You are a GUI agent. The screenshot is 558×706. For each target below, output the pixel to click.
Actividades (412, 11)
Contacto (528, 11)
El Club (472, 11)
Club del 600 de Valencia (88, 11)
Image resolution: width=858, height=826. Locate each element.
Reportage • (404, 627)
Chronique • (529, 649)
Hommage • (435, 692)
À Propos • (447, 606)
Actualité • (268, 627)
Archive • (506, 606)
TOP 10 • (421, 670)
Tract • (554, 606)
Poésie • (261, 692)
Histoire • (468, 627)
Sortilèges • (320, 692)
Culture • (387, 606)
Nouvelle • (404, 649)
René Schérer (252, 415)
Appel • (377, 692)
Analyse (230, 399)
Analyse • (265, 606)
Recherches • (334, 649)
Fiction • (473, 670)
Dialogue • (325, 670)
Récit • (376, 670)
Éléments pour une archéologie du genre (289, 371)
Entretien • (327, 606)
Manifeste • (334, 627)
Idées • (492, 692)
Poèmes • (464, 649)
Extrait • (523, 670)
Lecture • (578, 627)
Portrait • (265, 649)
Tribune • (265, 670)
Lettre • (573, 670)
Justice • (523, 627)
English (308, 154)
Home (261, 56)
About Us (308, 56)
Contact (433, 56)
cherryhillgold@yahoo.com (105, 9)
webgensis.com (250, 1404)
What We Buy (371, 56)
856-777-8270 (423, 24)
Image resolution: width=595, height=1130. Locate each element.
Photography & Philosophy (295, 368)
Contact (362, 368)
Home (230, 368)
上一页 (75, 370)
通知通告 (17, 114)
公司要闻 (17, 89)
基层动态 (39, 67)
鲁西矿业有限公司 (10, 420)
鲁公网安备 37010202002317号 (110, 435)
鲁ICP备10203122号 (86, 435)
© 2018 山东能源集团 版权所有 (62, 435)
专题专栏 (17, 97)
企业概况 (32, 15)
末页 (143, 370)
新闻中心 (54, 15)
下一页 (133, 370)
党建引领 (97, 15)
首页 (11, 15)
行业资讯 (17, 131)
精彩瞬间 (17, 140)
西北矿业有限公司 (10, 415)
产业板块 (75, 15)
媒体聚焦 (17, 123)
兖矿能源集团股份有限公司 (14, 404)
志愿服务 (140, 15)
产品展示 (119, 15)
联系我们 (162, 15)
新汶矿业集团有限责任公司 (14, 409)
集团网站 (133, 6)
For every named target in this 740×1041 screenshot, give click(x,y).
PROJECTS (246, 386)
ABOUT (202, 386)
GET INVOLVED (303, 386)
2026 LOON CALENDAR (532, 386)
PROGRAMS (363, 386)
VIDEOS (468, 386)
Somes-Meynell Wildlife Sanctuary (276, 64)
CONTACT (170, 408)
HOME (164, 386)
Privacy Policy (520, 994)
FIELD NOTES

● ● ● ● ● ● ●

*Exercise requirements*
Please pick out each line of the items above that contains the word "click" and copy those lines unchanged.

*Solution to the exercise*
You are a GUI agent. The screenshot is 558×706. For each target below, output the pixel to click.
For every named target in this 740×1041 screenshot, give click(x,y).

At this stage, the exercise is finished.